This post is written by Dave Nugent, Cogent Legal’s Senior Producer.
Remember those childhood days of grade school innocence and the excitement generated when it was “Show & Tell” day? Presenters would stand before you, hold something up and then speak to it.
That object was iconic. It immediately conveyed value, meaning and context to the viewer—even evoked emotion—anchoring the speaker’s story to a now-shared understanding between that speaker and his/her audience. A bridge was built. And much of the speaker’s subsequent story would be understood in one or more ways through that shared understanding of the object.
Many trial or ADR PowerPoint presentations could benefit from recapturing the craft of the “Show & Tell.” (In this article, I’m using “PowerPoint” generically to describe any slide-based presentation tool, including Keynote for Mac—our firm’s preferred application—and others that are growing in popularity, such as Google Doc Presentations and SlideRocket.)
Too often, what we should be “telling” we put on the screen. And sometimes, what we should be “showing” we ignore all together in deference to the “telling” in screen text form.
PowerPoint is a VISUAL communication tool. Litigators are among the top in the art in oral presentation, but can benefit from a few “grade school” tips on crafting their supporting visual presentation:
1. Try to walk in the shoes of the audience.
The litigating attorney comes to know every facet of a case in great detail and complexity, and from multiple angles, and unfortunately they sometimes convey that depth of knowledge onto the PowerPoint screen. Think like a juror—what do THEY need to know (and nothing more!)? Craft the presentation according to their needs.

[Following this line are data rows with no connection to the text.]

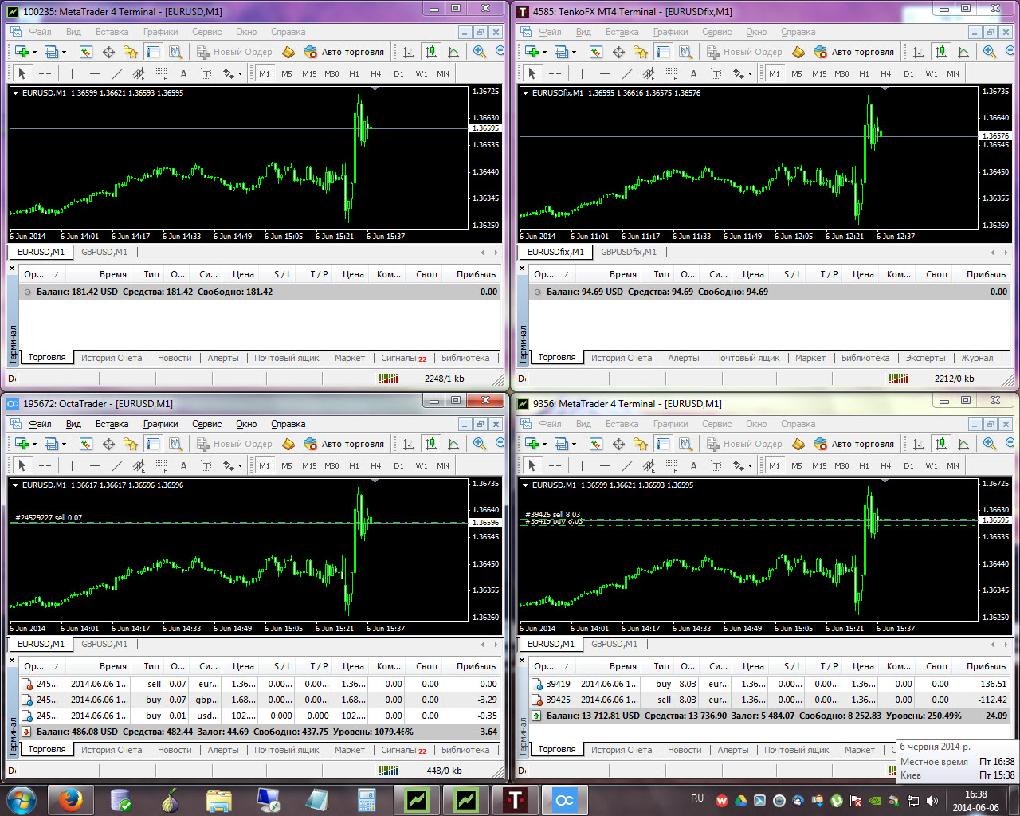Click the trendline drawing tool in the OctaTrader window
This screenshot has height=816, width=1020.
click(x=117, y=465)
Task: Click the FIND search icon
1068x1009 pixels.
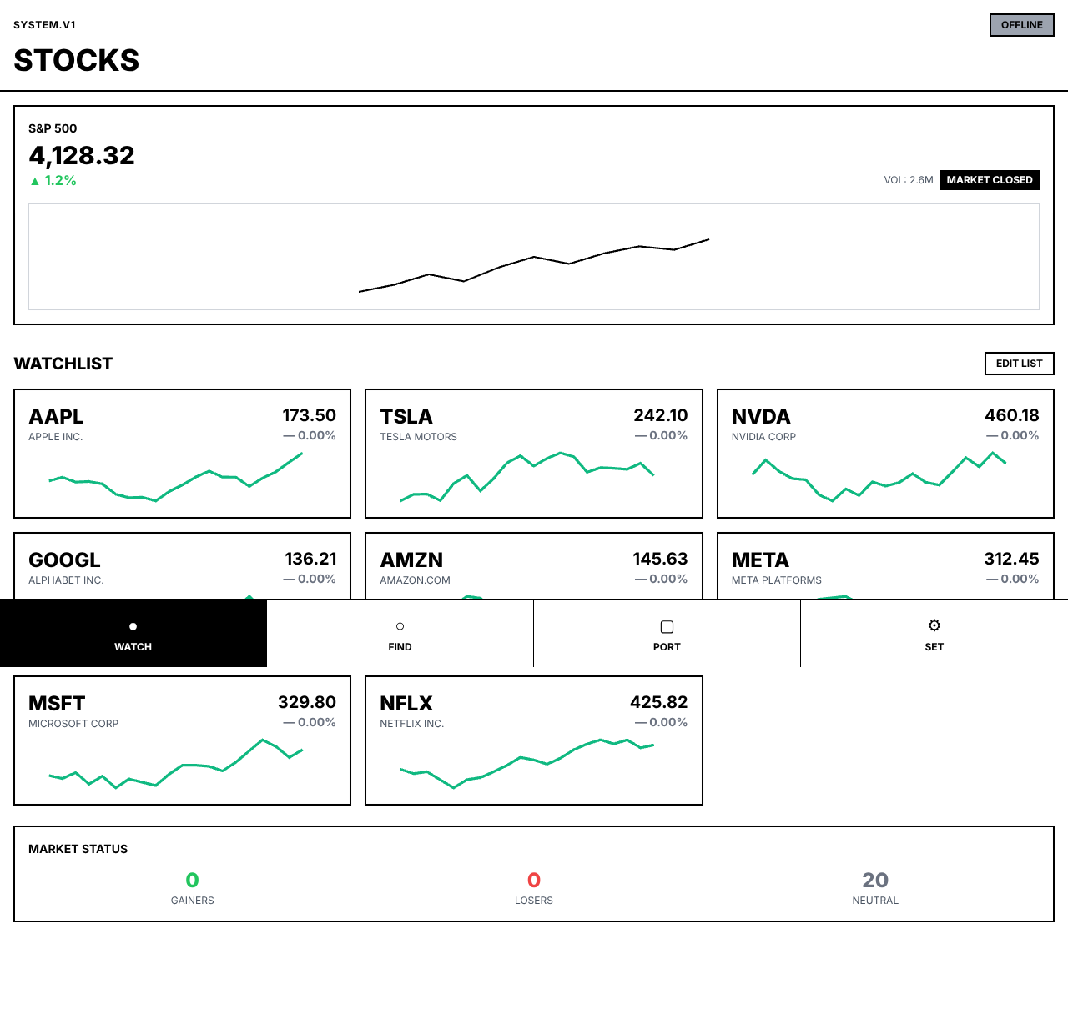Action: (x=400, y=625)
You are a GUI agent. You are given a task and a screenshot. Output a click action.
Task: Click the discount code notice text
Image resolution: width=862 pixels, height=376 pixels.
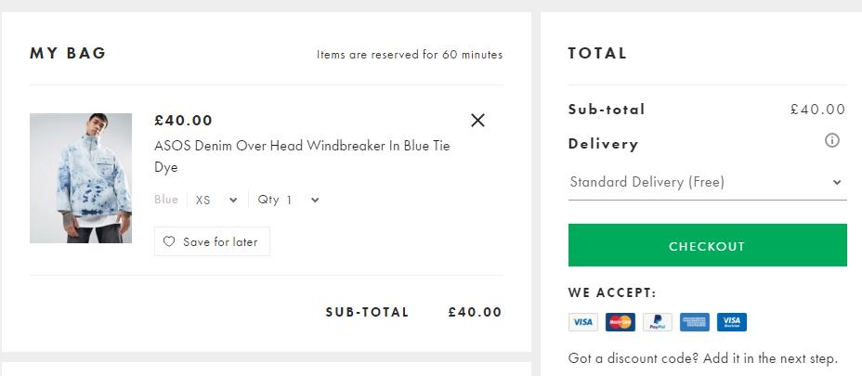click(x=702, y=358)
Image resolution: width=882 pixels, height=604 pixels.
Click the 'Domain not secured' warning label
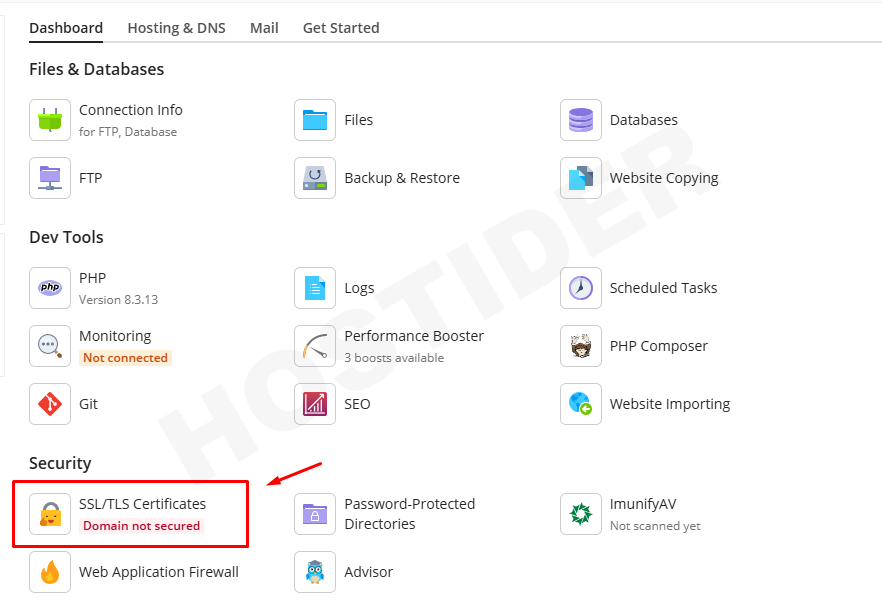coord(141,526)
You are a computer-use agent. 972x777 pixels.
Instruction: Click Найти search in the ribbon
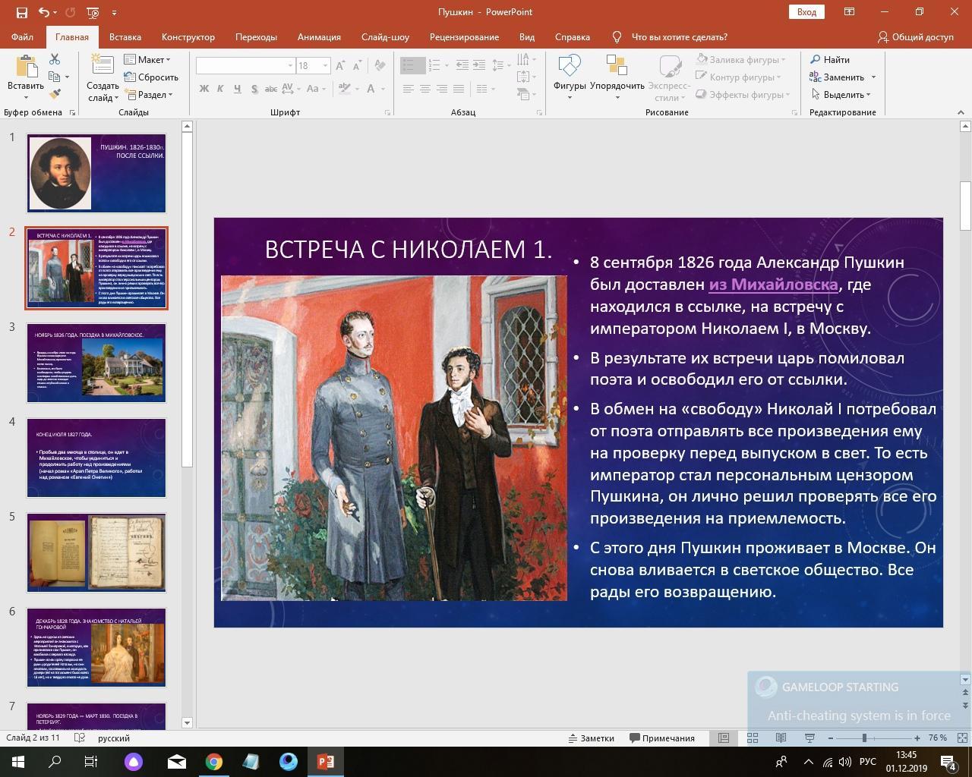829,59
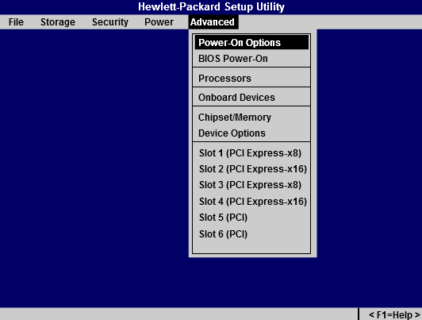Open the Storage menu

(x=58, y=22)
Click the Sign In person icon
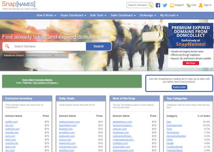 (x=201, y=5)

2. Use the “Show & Tell” method to tell the story.
Build oral presentations around slides with simple visual graphics (graphs, flow charts, analogies, illustrative diagrams, etc.) that embellish, evoke context familiar to your juror, simplify the complex, imprint the juror or mediator with the point being made, provide foundation, etc. Leave the words for the speaker, not the slide, to orally convey.
3. One slide, one point.
Don’t compromise the cognitive value of simple legibility by trying to fit multiple argument points onto one slide. Allow the jurors, judge or mediator to focus on the points, one slide at a time. This also gives the argument points longevity. Doing otherwise runs the risk of information overload—a chronic PowerPoint problem that shuts down juror attention and retention.
4. Let the title tell all.
Slide titles need to tell the juror WHY they are looking at each slide. For example, instead of “Employees Moved from Corp. X to Y,” better “Corporate Raiding Also Gleaned Trade Secrets.”
The information design approach discussed above was developed by Professor Michael Alley as the “Assertion-Evidence Structure.” The “assertion” would be in the slide’s title, and the “evidence” would be the visual conveyed below that title, in support of the assertion.
Years ago I was tasked with supporting a litigation team who—worst-case scenario nightmare come to life—handed me roughly 80 to 90 slide outlines … ALL of which were text bullet points. Perhaps not coincidentally, the firm they represented no longer exists.
Since people remember little of what they hear, and the most from what they do, the PowerPoint presentation, although it’s in the middle asa “what you see’ technique, is another effective way to get across to triers of fact what they need tp know, hopefully without ‘boring them to death’.
A brief, to the point, explanation of facts or opinion is always the best presentation method.